BLAME IN THE PRESENT HOUR.

"So at the present hour no small share of the responsibility for the blood shed in the Philippines, the blood of our brothers and the blood of their wild and ignorant foes, lies at the thresholds of those who' so long delayed in the adoption of the treaty of peace, and of those who by their worse than foolish words deliberately invited a savage people to plunge into a war fraught with such disaster for them-a war,

too, in which our own brave men, who follow the flag must pay with their blood for the silly, mock-humanitarianism of the prattlers who sit at home in peace.

"The army and navy are the swords and the shield which this nation. must carry if she is to do her duty among the nations of the earthif she is not to stand merely as the China of the Western hemisphere. Our proper conduct toward the tropic islands we have wrested from Spain is merely the form which our duty has taken at the moment. Of course, we are bound to handle the affairs of our own household well. We must see that there is civic honesty, civic cleanliness, civic good sense in our home administration of city, state and nation. We must strive for honesty in office, for honesty towards the creditors of the nation and of the individual; for the widest freedom of individual initiative where possible, and for the wisest control of individual initiative where it is hostile to the welfare of the many. But because we set our own household in order, we are not thereby excused from playing our part in the great affairs of the world. A man's first duty is to his own home, but he is not thereby excused from doing his duty to the state; for if he fails in this second duty it is under the penalty of ceasing to be a freeman. In the same way, while a nation's first duty is within its own borders, it is not thereby absolved from facing its duties in the world as a whole; and if it refuses to do so it merely forfeits its right to struggle for a place among the peoples that shape the destiny of mankind."

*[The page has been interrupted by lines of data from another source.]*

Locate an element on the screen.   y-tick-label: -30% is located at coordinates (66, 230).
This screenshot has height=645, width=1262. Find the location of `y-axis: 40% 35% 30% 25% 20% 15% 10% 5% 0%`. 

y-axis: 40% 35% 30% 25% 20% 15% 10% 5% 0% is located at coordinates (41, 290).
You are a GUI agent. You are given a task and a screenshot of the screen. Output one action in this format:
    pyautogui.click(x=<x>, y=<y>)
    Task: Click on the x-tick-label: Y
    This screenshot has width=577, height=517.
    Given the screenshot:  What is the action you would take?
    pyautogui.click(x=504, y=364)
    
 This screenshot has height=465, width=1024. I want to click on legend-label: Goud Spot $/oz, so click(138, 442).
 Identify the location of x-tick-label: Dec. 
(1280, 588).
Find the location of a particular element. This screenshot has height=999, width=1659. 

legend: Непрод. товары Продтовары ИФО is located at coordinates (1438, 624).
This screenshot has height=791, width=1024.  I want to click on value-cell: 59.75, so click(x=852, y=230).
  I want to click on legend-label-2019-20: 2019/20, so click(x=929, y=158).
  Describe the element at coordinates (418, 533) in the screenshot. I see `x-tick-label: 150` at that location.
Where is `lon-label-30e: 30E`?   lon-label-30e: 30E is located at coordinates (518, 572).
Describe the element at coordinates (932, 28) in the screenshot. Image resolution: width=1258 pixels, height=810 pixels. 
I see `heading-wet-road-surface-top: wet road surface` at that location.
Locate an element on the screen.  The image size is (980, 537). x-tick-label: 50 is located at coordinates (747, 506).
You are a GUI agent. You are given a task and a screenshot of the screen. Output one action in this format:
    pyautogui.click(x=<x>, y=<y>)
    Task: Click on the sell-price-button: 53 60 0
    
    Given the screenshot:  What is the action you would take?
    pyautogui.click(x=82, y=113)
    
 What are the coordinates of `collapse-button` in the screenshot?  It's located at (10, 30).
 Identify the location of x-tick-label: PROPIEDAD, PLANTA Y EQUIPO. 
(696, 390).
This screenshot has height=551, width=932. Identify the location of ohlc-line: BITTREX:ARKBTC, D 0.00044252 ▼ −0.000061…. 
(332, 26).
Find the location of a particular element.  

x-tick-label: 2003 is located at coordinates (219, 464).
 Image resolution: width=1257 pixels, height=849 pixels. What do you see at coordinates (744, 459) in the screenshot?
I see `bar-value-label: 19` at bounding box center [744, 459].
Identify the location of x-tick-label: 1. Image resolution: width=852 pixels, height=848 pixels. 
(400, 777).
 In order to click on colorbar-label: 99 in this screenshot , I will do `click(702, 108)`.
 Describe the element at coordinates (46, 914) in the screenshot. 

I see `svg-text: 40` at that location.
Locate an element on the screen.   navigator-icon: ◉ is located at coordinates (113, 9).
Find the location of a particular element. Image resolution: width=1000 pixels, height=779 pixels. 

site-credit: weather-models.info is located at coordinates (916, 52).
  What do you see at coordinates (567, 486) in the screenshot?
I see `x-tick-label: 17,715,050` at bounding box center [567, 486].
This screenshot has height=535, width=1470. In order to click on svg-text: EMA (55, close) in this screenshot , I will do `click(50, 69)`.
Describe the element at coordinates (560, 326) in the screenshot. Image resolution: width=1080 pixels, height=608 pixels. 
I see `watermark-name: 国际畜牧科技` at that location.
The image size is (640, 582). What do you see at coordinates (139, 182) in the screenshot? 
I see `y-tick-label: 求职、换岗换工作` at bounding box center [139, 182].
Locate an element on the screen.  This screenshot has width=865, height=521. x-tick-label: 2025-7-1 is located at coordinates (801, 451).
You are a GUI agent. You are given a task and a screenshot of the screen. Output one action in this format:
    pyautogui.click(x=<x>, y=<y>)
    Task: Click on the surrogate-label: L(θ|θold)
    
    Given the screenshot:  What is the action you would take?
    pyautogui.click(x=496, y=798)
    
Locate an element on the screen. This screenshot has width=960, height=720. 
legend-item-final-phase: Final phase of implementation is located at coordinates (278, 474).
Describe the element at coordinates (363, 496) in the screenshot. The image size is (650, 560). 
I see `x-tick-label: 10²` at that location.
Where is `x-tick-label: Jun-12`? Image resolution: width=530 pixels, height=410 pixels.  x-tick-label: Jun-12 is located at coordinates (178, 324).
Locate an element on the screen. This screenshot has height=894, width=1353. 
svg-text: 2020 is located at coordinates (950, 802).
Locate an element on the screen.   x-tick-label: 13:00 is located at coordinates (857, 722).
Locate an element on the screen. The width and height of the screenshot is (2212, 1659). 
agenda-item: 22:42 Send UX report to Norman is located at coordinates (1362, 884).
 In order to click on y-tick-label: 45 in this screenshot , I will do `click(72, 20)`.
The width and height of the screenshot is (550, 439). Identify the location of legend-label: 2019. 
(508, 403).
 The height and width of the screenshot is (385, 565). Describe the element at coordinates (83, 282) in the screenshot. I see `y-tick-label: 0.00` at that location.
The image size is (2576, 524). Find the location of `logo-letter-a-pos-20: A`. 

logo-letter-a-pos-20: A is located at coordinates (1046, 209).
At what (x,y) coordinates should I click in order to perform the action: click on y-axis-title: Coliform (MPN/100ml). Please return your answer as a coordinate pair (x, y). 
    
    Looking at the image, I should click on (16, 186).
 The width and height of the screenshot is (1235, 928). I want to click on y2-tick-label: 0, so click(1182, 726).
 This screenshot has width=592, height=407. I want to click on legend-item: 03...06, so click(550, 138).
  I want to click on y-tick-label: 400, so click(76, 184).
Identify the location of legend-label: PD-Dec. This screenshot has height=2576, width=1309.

THE AMERICAN NEED OF A STRONG NAVY. ADDRESS ON LINCOLN DAY, NEW YORK, FEBRUARY 13, 1898. Mr. Roosevelt said:

"Fifteen years ago we had no stand whatever among the naval nations. At that time we ranked below Spain and Chili as a naval power. Now our navy has been built up until it can fairly claim to be about a tie with that of Germany for fifth place. It is as yet by no means as large as it should be, and to lie supine and let other nations pass us when we have made so good a start would be one of those blunders which are worse than crimes. We have only made a beginning; but it is a good beginning, and has been well made. Already the new navy has made its influence most powerfully felt for good in national affairs. It was to the existence of this navy that we owed the escape of the war with Chili seven years ago. It is the existence of the navy now which more than anything else prevents the chance of any foreign war; prevents it because the surest way to avert a fight is to show that one is ready and able to fight should the need arise.